▸ **Exercise objective**:
Your job with the data below is to output exactly the lines from the one holding "Open notifications bell icon" down to the one holding "You are a computer-use agent.", both included, and no others.
************
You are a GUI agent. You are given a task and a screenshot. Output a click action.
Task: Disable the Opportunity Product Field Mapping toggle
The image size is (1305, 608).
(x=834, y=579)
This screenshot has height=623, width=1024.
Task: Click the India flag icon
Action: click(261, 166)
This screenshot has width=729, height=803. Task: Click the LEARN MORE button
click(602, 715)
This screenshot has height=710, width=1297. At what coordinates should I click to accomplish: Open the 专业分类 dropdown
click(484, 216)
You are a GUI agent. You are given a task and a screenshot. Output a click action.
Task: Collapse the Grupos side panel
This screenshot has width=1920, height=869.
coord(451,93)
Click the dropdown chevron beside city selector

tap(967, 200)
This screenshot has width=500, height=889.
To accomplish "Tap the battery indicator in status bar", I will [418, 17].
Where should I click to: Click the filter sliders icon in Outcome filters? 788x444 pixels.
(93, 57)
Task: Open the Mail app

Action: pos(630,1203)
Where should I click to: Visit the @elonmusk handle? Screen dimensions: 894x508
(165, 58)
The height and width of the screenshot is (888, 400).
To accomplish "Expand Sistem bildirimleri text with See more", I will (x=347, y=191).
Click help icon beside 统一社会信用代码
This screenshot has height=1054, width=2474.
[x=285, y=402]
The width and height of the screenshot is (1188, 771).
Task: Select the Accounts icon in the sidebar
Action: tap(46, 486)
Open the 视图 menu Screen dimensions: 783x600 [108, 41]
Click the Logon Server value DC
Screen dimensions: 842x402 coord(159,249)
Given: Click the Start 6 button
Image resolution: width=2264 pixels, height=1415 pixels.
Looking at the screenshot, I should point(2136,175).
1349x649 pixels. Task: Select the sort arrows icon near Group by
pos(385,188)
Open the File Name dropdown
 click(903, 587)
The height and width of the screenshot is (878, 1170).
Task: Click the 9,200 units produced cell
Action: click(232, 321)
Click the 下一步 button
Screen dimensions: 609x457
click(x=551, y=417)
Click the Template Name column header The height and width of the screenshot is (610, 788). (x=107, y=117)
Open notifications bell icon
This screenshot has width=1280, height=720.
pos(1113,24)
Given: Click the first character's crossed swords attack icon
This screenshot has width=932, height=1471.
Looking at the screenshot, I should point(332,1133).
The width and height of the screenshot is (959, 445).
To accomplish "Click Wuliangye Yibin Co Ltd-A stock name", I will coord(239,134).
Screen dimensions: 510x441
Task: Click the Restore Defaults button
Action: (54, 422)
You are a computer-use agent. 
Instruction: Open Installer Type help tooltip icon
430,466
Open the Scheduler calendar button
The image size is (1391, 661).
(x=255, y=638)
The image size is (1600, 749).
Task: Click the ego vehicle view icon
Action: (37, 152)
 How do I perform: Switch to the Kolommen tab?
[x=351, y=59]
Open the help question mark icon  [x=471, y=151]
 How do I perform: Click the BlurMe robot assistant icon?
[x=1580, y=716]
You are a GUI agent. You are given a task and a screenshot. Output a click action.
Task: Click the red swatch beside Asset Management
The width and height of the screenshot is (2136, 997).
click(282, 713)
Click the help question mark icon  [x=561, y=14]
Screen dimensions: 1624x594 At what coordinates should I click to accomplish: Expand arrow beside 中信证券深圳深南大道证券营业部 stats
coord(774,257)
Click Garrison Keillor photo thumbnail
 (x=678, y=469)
************
▸ **Your response**:
Open notifications bell icon
This screenshot has width=1280, height=720.
pos(1113,24)
Given: Click the first character's crossed swords attack icon
This screenshot has width=932, height=1471.
Looking at the screenshot, I should point(332,1133).
The width and height of the screenshot is (959, 445).
To accomplish "Click Wuliangye Yibin Co Ltd-A stock name", I will coord(239,134).
Screen dimensions: 510x441
Task: Click the Restore Defaults button
Action: (54, 422)
You are a computer-use agent. 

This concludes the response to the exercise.